- ABOUT THIS TASK -
Retype the whole listing verbatim and keep the pictures out of it.

★ ★ ★ ★ ★

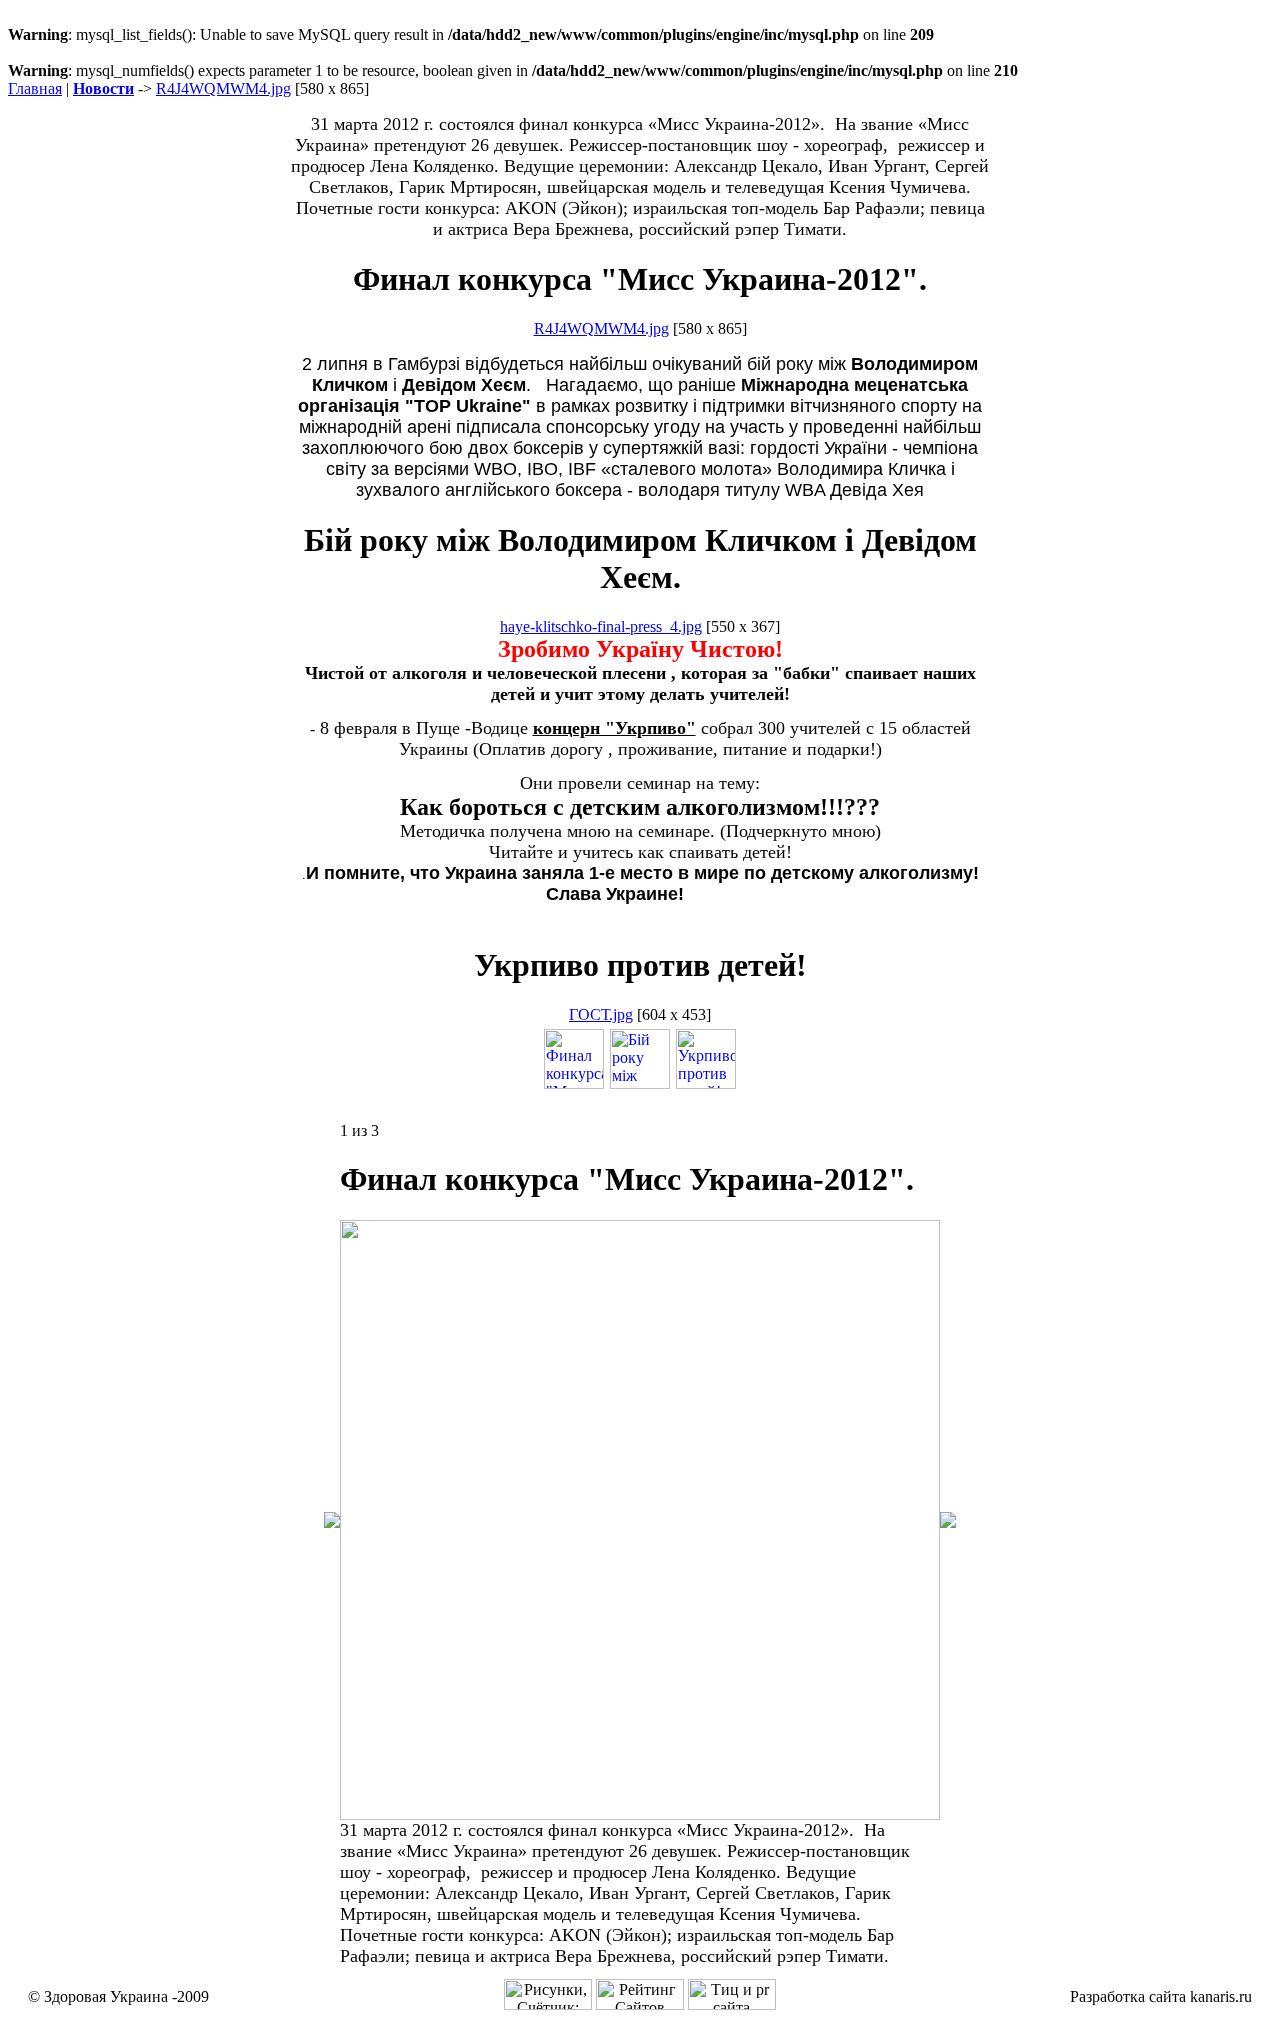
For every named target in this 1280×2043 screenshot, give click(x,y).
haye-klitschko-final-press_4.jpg (601, 626)
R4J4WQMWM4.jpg (223, 88)
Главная (35, 88)
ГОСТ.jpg (601, 1014)
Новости (103, 88)
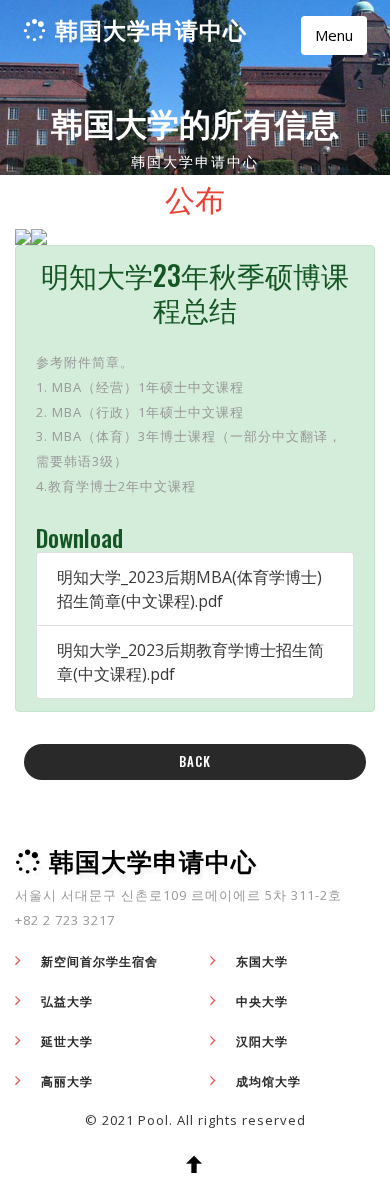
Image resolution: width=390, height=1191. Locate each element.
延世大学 (67, 1041)
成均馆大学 (268, 1081)
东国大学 (262, 961)
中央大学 (262, 1001)
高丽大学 (67, 1081)
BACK (195, 761)
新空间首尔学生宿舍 (99, 961)
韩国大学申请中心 (151, 30)
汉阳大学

★ ★ ★ ★ ★

- RESPONSE FOR THIS EXERCISE -
For every named target in this 1280×2043 screenshot, give click(x,y).
haye-klitschko-final-press_4.jpg (601, 626)
R4J4WQMWM4.jpg (223, 88)
Главная (35, 88)
ГОСТ.jpg (601, 1014)
Новости (103, 88)
Image resolution: width=390, height=1191. Locate each element.
延世大学 (67, 1041)
成均馆大学 (268, 1081)
东国大学 (262, 961)
中央大学 (262, 1001)
高丽大学 (67, 1081)
BACK (195, 761)
新空间首尔学生宿舍 (99, 961)
韩国大学申请中心 (151, 30)
汉阳大学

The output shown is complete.